Swift does not seem suitable for OS development, at least not as much as C or C++.[0] Swift handles by default a lot of memory by using reference counting, as I understand it, which is not always suitable for OS development.

[0]: Rust, while no longer officially experimental in the Linux kernel, does not yet have major OSs written purely in it.


What matters is what Apple thinks, and officially it is, to the point it is explicitly written on the documentation.

The practical reality is arguably more important than beliefs. Apple has, as it turns out, invested in trying to make Swift more suitable for kernel and similar development, like trying to automate away reference counting when possible, and also offering Embedded Swift[0], an experimental subset of Swift with significant restrictions on what is allowed in the language. Maybe Embedded Swift will be great in the future, and it is true that Apple investing into that is significant, but it doesn't seem like it's there.

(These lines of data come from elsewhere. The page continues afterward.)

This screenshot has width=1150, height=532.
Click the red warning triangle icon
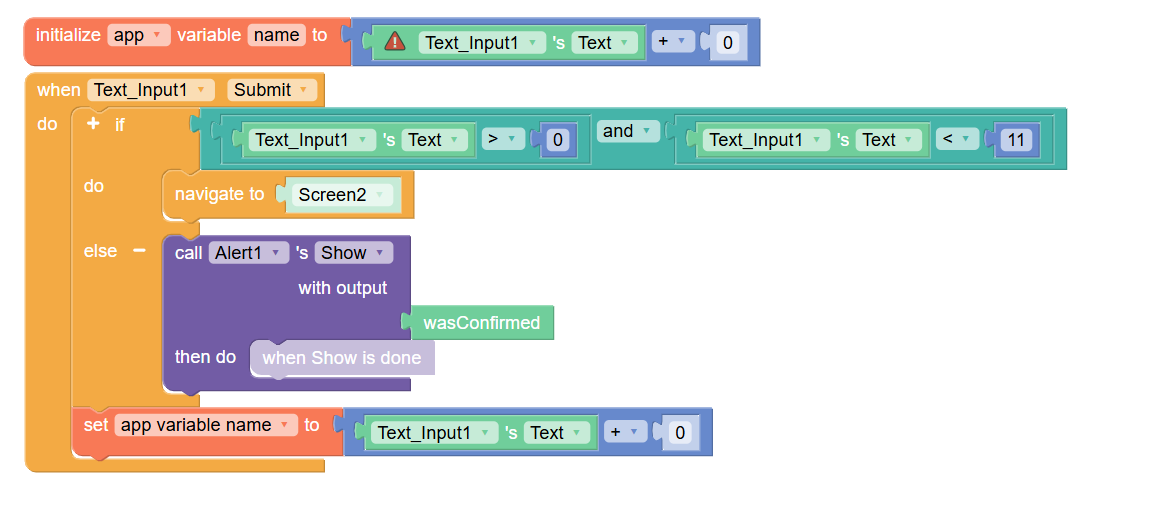pyautogui.click(x=395, y=42)
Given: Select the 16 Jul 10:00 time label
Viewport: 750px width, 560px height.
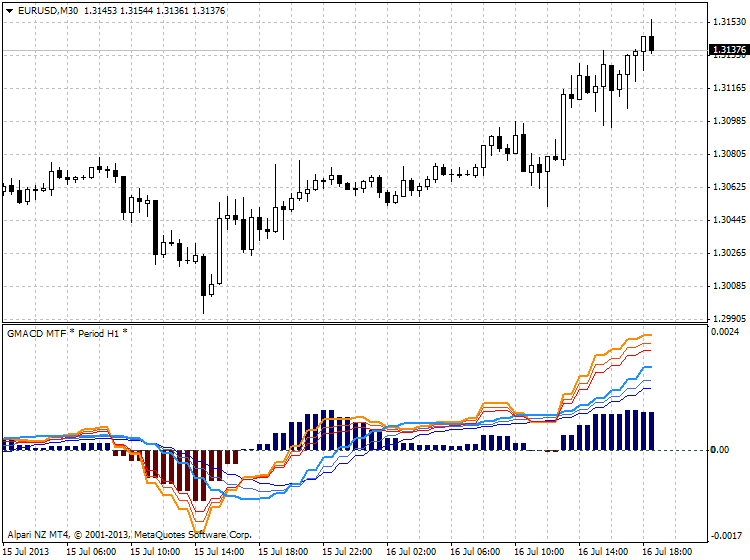Looking at the screenshot, I should click(540, 551).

> Embedded Swift support is available in the Swift development snapshots.

And considering Apple made Embedded Swift, even Apple does not believe that regular Swift is suitable. Meaning that you're undeniably completely wrong.

[0]:

https://github.com/swiftlang/swift-evolution/blob/main/visio...


You show a lack of awareness that ISO C and C++ are also not applicable, because on those domains the full ISO language standard isn't available, which is why freestanding is a thing.

But freestanding is not experimental, unlike Embedded Swift according to Apple. And there are full, large OS kernels written in C and C++.

You continue being undeniably, completely wrong.


Is it really? It always depends on which specific C compiler, and target platform we are talking about.

For Apple it suffices that it is fit for purpose for Apple itself, it is experimental for the rest of the world.

I love to be rightly wrong.


There's an allocation-free subset.

https://www.swift.org/get-started/embedded/

Rust's approach is overkill, I think. A lot of reference counting and stuff is just fine in a kernel.


But at least a lot of tasks in a kernel would require something else than reference counting, unless it can be guaranteed that the reference counting is optimized away or something, right?

There are some allocations where it doesn't make sense for them to have multiple owners (strong references) but I wouldn't say it makes sense to think about it as being optimized away or not.

Nothing wrong with using reference counting for OS development.

Even kernel development? Do you know of kernels where reference counting is the norm? Please do mention examples.


Is this even a fair question? A common response to pointing out that Oberon and the other Wirth languages where used to write several OS’s (using full GC in some cases) is that they don’t count, just like Minix doesn’t count for proof of microkernels. The prime objection being they are not large commercial OS’s. So, if the only two examples allowed are Linux and Windows (and maybe MacOS) then ‘no’ there are no wide spread, production sized OS’s that use GC or reference counting.

The big sticking point for me is that for desktop and server style computing, the hardware capabilities have increased so much that a good GC would for most users be acceptable at the kernel level. The other side to that coin is that then OS’s would need to be made on different kernels for large embedded/tablet/low-power/smart phone use cases. I think tech development has benefitted from Linux being used at so many levels.

A push to develop a new breed of OS, with a microkernel and using some sort of ‘safe’ language should be on the table for developers. But outside of proprietary military/finance/industrial (and a lot of the work in these fields are just using Linux) areas there doesn’t seem to be any movement toward movement toward a less monolithic OS situation.


Apple is extending Swift specifically for kernel development.

Also, Swift Embedded came out of the effort to eventually use Swift instead for such use cases at Apple.